Enlèvement du journaliste Olivier Dubois : plusieurs enquêtes pointent le rôle trouble de l’armée

Olivier Dubois avait été libéré au Mali en mars après 711 jours de captivité. Le rôle joué par l’opération Barkhane avant son enlèvement pose des questions.

Près de deux mois après la libération au Mali de l’otage français Olivier Dubois, des zones d’ombre persistent autour du rôle trouble joué par l’armée française peu de temps avant l’enlèvement du journaliste, qui sera resté en captivité près de deux ans.

C’est ce qui ressort d’une vaste enquête conjointe menée par plusieurs médias - dont Le Monde et Libération - publiée ce mardi 16 mai, reposant notamment sur 180 pages de documents judiciaires français et maliens.

Celle-ci révèle notamment que les militaires de l’opération Barkhane ont utilisé le journaliste à son insu pour tenter de localiser un chef jihadiste, sans toutefois empêcher son enlèvement par l’alliance jihadiste du Groupe de soutien à l’islam et aux musulmans (GSIM), le 8 avril 2021 à Gao.

Ce jour-là, Olivier Dubois, installé à Bamako depuis 2015, se rend à Gao pour interviewer un chef du GSIM, la filiale d’Al-Qaida au Sahel. Le journaliste de 48 ans pense alors avoir planifié cet entretien dans la plus grande discrétion. Mais il est en fait suivi par l’armée française depuis des mois.

Comment ? Par l’intermédiaire du fixeur d’Olivier Dubois, un jeune Touareg qui facilite les contacts entre journalistes et personnalités du nord du Mali depuis plusieurs années. Celui-ci a déjà collaboré par le passé avec des membres de l’opération française Barkhane. Au courant de la demande d’interview d’Olivier Dubois, qu’il doit transmettre au chef jihadiste, le fixeur tient en fait informé jusque dans les moindres détails les militaires français de cette rencontre entre les deux hommes.

Les militaires avaient même promis 400 000 francs CFA (600 euros) au jeune Touareg si l’entrevue parvenait à être réalisée.

Le jour de l’enlèvement, le 8 avril 2021, une réunion confidentielle est organisée à N’Djamena (la capitale du Tchad) à laquelle participent depuis Paris des officiels. Un colonel de Barkhane souligne alors que les « derniers renseignements recueillis » accréditent « l’hypothèse d’un enlèvement » et que le journaliste doit être prévenu.

Des alertes restées sans réponse sur le terrain

Il ne le sera jamais, alors même que l’ambassadeur de France en poste à Bamako, Joël Meyer, avait aussi été prévenu la veille par le commandant de Barkhane qu’il fallait « conduire une manœuvre visant à empêcher le déplacement du journaliste à Gao ». Une alerte restée sans réponse sur le terrain.

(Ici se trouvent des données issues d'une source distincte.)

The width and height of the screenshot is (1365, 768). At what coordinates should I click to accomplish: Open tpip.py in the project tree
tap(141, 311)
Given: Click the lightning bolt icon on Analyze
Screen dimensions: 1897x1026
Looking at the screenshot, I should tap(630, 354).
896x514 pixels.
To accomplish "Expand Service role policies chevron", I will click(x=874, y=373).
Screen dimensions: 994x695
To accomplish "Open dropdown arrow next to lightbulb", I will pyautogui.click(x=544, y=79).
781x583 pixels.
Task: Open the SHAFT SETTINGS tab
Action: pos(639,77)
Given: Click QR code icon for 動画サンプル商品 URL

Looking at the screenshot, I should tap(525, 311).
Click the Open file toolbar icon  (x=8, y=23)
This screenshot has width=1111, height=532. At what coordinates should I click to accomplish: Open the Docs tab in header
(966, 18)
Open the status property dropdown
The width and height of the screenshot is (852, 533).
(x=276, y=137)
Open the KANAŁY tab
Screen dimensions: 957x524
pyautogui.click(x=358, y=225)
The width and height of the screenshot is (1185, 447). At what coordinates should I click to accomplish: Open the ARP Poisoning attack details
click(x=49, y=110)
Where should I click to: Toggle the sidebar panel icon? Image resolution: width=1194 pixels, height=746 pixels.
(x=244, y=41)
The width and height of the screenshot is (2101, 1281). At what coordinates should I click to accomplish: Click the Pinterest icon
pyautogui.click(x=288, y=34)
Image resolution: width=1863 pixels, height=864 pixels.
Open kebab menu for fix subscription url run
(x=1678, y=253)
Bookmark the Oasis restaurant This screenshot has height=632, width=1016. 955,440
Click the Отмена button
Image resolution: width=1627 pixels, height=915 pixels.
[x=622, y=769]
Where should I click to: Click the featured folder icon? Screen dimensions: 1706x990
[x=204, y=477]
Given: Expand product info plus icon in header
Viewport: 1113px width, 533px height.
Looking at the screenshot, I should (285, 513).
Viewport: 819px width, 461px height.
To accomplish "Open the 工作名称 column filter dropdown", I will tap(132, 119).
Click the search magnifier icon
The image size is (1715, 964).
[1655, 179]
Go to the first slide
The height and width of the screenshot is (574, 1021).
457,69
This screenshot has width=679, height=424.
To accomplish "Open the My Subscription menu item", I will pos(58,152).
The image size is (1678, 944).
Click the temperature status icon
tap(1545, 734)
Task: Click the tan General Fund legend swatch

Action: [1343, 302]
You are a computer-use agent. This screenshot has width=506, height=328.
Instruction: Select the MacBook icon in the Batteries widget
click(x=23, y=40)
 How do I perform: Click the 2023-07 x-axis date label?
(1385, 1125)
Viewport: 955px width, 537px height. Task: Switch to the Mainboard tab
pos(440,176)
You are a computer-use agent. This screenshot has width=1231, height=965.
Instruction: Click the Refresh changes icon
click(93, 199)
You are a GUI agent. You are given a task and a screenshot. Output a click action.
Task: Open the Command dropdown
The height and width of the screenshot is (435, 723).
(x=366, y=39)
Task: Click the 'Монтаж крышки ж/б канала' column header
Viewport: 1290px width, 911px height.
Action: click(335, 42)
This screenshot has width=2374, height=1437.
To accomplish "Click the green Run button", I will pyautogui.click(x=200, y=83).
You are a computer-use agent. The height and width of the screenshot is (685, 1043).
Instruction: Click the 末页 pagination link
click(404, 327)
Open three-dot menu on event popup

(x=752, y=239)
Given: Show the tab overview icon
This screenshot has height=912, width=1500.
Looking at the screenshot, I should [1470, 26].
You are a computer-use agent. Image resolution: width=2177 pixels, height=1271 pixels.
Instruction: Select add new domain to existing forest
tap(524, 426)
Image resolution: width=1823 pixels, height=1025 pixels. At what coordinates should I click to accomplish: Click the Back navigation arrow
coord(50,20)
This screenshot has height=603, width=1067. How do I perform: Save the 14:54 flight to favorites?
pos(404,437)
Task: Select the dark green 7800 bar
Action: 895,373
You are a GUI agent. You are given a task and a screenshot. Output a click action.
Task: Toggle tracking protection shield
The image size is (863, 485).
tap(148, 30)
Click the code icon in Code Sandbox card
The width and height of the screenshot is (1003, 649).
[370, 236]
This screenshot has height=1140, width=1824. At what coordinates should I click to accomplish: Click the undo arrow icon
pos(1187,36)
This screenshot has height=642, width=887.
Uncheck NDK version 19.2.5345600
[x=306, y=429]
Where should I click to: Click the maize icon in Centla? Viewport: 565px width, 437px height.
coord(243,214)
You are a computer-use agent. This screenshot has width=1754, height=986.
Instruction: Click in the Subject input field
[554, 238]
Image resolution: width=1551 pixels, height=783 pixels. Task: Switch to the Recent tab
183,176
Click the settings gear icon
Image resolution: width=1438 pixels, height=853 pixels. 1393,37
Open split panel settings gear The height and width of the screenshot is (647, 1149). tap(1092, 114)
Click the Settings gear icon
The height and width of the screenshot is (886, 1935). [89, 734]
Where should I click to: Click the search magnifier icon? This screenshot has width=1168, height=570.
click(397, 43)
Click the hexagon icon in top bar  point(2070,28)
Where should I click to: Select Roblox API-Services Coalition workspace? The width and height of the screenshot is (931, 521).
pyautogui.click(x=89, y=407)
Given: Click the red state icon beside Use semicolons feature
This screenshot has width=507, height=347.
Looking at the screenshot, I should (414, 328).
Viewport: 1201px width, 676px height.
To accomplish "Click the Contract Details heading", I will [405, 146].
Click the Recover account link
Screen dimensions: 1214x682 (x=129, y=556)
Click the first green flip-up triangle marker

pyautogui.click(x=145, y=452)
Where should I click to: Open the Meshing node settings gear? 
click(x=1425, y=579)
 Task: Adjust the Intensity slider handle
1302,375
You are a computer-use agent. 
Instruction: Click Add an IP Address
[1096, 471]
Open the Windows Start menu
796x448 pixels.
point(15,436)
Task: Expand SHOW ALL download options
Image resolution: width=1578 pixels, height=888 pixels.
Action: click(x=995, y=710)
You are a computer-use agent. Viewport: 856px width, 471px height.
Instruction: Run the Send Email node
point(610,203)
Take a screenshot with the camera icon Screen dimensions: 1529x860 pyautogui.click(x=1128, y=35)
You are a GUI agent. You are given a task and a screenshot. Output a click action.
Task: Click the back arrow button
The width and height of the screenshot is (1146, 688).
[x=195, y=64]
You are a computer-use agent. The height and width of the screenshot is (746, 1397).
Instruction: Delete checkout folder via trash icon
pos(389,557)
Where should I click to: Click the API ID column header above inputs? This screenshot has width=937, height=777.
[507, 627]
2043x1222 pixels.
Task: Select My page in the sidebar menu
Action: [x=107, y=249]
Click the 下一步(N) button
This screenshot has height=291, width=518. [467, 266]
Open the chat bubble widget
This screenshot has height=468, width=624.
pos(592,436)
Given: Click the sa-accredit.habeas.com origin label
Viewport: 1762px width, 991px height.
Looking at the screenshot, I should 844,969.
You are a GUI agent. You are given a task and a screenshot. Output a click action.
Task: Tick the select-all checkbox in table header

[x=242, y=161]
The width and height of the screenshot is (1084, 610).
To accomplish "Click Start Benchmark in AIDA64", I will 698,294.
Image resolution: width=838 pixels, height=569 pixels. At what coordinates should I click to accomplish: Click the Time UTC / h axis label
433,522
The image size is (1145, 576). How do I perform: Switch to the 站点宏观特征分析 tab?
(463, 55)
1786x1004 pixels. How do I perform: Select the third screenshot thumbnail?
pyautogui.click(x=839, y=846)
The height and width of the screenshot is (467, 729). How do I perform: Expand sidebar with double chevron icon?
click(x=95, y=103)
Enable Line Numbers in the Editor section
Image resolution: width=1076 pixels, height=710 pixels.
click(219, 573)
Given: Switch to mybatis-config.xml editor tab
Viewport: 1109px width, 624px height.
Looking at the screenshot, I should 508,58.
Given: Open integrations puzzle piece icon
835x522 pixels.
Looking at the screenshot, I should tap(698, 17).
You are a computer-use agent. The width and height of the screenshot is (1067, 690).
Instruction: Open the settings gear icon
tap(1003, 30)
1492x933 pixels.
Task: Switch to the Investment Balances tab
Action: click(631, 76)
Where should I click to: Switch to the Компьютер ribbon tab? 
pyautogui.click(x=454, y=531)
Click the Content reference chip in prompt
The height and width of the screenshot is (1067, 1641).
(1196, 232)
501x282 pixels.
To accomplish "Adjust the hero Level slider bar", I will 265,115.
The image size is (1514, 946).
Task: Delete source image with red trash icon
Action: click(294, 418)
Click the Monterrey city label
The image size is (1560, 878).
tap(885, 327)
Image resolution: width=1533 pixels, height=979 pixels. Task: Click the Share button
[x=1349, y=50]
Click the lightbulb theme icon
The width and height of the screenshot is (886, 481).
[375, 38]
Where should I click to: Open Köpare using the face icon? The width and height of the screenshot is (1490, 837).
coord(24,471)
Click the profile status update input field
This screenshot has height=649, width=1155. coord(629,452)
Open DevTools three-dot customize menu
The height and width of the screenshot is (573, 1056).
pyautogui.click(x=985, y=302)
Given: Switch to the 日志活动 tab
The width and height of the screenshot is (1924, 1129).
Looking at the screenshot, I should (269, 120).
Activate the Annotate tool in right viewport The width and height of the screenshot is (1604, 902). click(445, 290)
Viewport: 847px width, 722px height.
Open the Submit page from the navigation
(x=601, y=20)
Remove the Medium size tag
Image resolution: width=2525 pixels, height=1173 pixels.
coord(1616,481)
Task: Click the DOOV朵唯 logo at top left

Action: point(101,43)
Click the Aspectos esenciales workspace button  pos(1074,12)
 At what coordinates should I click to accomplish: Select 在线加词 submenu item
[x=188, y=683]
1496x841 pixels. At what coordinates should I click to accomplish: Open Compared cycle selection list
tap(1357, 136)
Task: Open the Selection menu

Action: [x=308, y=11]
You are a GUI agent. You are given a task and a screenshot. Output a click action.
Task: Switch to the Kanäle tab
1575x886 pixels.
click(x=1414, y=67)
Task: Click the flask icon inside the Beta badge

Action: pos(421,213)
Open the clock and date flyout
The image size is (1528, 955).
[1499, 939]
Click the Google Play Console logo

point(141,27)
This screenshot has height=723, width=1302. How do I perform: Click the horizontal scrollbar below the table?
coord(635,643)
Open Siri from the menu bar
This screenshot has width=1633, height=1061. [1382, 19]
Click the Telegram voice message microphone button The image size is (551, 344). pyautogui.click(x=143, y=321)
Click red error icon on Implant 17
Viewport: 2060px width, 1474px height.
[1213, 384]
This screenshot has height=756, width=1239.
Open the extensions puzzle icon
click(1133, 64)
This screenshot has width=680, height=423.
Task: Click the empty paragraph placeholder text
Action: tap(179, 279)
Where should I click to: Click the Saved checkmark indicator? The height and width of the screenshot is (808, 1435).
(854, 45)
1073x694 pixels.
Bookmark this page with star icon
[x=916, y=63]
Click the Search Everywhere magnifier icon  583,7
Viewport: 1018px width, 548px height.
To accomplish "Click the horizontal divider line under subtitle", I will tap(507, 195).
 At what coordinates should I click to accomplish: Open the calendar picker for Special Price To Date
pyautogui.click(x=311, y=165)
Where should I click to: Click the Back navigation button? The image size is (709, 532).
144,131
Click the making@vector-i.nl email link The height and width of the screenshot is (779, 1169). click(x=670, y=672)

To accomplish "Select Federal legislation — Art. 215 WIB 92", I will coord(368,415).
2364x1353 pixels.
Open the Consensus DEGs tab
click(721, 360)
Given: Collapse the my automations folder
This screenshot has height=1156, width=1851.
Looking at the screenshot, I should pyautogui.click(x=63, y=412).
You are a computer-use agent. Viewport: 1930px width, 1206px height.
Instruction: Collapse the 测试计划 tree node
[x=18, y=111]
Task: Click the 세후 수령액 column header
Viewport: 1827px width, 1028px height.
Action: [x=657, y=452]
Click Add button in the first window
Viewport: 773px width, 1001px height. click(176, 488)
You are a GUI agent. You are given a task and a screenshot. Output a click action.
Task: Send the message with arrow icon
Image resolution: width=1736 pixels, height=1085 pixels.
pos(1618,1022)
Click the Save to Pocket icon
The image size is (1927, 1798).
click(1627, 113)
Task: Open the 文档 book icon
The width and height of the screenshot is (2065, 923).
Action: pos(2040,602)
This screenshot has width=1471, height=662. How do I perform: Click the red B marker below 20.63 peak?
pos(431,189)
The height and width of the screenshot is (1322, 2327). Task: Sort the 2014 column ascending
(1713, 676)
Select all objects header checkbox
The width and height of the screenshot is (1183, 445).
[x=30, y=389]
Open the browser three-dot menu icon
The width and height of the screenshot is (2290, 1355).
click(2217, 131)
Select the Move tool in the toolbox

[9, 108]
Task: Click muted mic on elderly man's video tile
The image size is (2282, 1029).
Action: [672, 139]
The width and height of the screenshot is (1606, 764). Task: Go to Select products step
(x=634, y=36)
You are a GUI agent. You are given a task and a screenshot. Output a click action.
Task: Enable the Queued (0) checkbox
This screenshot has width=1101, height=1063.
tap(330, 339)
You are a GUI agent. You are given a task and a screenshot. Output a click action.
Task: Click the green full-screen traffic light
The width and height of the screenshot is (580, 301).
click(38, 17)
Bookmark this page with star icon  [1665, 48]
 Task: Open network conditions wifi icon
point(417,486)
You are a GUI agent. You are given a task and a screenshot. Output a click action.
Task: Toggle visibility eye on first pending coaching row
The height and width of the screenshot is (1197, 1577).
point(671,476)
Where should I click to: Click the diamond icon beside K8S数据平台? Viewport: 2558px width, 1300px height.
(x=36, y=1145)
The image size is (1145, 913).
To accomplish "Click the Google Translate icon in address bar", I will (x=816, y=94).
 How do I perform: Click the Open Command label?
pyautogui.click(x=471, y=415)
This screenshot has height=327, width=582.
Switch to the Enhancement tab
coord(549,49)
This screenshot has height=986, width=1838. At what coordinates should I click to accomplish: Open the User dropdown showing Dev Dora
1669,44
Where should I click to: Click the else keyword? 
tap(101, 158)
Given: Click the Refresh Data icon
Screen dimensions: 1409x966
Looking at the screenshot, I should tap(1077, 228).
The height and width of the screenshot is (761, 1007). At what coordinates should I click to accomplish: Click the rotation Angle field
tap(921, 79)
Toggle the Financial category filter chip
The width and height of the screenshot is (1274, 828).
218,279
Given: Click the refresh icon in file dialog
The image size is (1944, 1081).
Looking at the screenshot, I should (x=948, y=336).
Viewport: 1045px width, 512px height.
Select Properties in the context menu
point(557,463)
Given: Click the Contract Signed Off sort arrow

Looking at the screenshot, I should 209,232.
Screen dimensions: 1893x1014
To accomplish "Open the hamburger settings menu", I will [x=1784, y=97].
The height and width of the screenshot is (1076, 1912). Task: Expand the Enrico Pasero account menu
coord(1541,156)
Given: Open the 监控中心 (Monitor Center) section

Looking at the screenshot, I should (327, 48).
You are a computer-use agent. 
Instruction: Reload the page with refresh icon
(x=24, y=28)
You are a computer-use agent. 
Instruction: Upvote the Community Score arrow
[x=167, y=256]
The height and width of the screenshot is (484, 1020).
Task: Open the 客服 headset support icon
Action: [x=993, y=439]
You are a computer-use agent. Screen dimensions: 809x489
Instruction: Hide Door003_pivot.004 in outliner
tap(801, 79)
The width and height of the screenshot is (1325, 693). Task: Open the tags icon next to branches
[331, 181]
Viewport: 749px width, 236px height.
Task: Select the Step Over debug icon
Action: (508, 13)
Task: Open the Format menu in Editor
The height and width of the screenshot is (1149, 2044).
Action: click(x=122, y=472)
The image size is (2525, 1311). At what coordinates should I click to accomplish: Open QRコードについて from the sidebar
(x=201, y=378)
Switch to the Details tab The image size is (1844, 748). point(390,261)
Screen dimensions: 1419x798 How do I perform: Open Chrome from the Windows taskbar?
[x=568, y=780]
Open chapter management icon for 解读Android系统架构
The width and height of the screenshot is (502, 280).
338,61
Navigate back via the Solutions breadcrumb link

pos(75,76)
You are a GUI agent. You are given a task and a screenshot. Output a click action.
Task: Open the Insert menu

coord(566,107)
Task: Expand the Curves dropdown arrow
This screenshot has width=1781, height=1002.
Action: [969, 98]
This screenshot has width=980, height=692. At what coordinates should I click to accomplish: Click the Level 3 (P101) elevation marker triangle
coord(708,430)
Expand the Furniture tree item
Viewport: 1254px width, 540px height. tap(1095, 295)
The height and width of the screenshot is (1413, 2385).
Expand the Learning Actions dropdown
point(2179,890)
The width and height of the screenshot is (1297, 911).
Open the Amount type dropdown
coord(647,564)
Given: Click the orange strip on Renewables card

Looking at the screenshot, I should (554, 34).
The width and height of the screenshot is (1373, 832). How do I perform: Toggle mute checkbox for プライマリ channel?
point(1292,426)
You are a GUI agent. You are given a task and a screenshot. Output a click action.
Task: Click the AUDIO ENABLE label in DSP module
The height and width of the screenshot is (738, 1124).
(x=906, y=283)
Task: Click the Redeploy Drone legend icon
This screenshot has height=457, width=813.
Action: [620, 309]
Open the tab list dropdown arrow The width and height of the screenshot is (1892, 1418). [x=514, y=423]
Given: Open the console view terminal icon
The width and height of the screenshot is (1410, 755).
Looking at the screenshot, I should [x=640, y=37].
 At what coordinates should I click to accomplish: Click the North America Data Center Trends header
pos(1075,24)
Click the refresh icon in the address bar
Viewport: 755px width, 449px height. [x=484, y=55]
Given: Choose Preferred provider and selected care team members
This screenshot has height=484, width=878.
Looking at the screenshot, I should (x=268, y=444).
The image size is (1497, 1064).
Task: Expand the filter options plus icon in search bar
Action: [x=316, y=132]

De leur côté, les hauts gradés de l’opération française assurent qu’« aucun moyen technique » n’a été mis en place pour suivre le journaliste une fois celui-ci parti en voiture et séparé de son fixeur, ce dernier ayant finalement annoncé en dernière minute qu’il ne pourrait prendre part à l’entrevue.

Chargée d’enquêter en interne sur cette affaire, l’inspection générale des armées (IGA) a conclu fin 2021 qu’il n’y avait « pas eu de faute personnelle au sein de la force Barkhane » mais que « la sensibilité du sujet n’a pas fait l’objet d’une prise en compte à un niveau suffisant permettant de conduire (...) une action dissuasive à l’encontre du journaliste ».

Contacté par Le Monde, le ministère des Armées s’est contenté de souligner par email que le département « se réjouit de la libération » du journaliste et qu’il « coopère pleinement avec la justice » dans le cadre de « l’information judiciaire en cours ».

Contacté par l’AFP, le ministère français des Affaires étrangères a lui refusé tout commentaire « en raison de l’instruction judiciaire » en cours. L’état-major n’a quant à lui pas souhaité faire de commentaires.

De source diplomatique, on rappelle qu’une « lettre rouge » - pour fortement déconseillé - avait été envoyée à Olivier Dubois la veille de son rapt pour le dissuader de faire ce voyage.

Le journal Libération avait de son côté refusé le projet d’interview d’Olivier Dubois en raison des risques encourus.